*DATA RECORDS*:
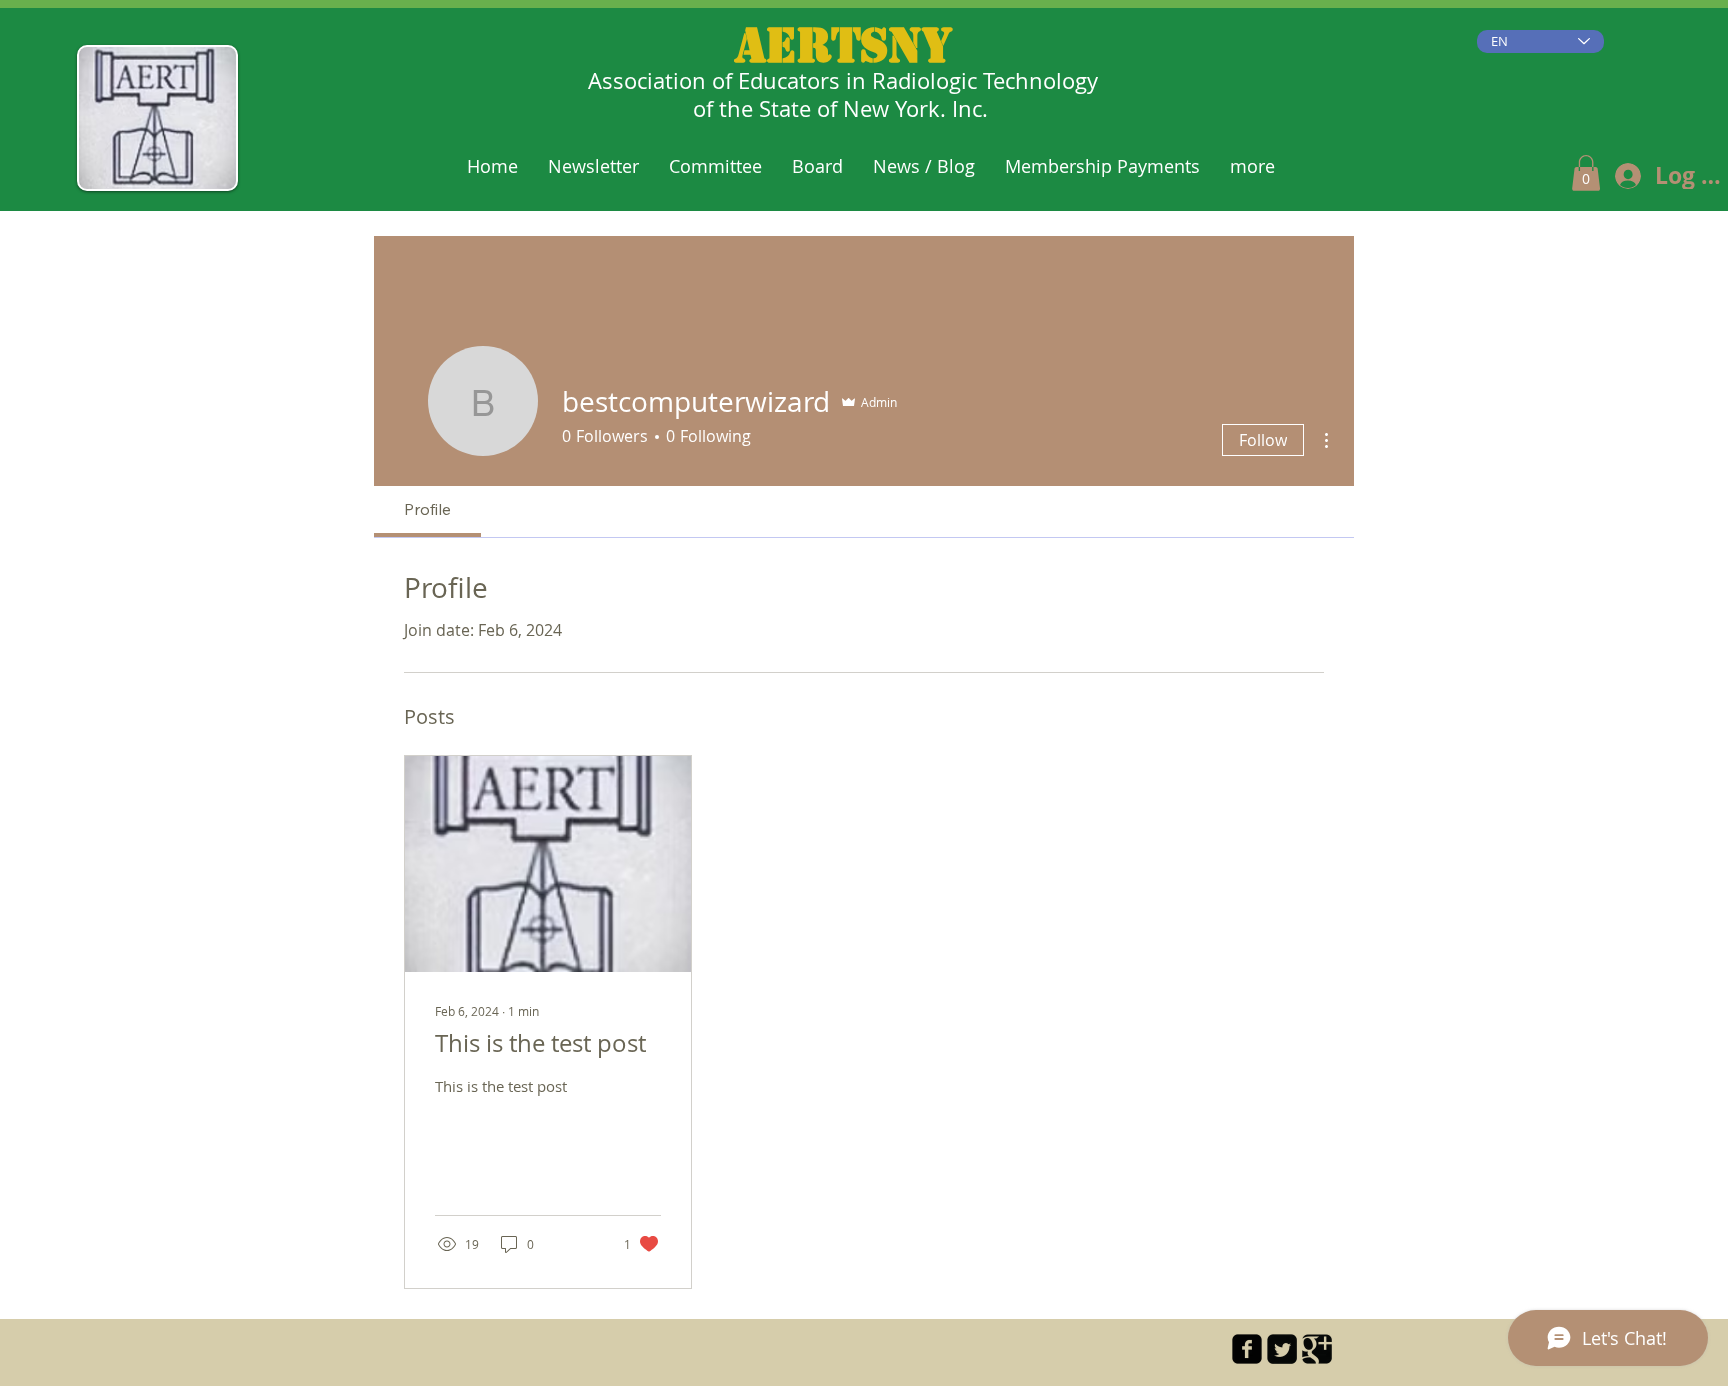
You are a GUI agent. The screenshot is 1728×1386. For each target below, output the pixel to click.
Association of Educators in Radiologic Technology (843, 80)
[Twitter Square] (1282, 1349)
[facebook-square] (1247, 1349)
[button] (1586, 173)
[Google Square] (1317, 1349)
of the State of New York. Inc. (843, 108)
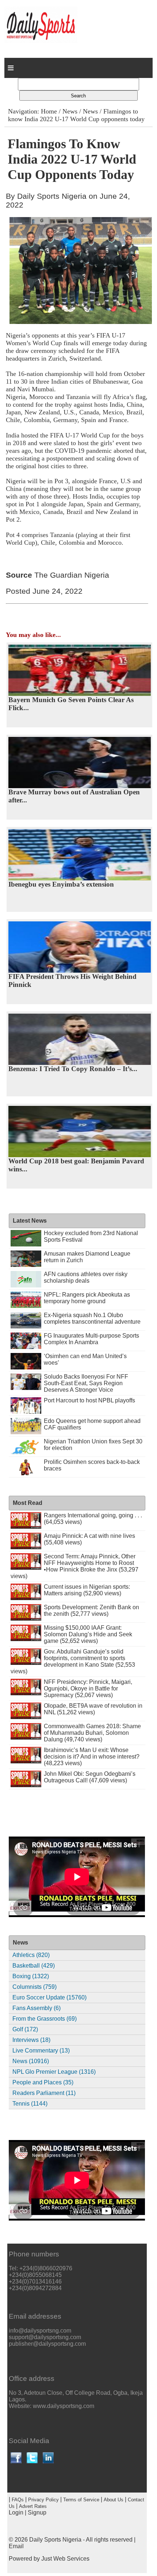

*PROMPT*: Copy out each line of the data exactly as it reads; skip the pictures.

*WRITTEN SOLUTION*:
You are a GUI agent. The screenshot is 1728×1386. For each target below, output the pixel to click.
Association of Educators in Radiologic Technology (843, 80)
[Twitter Square] (1282, 1349)
[facebook-square] (1247, 1349)
[button] (1586, 173)
[Google Square] (1317, 1349)
of the State of New York. Inc. (843, 108)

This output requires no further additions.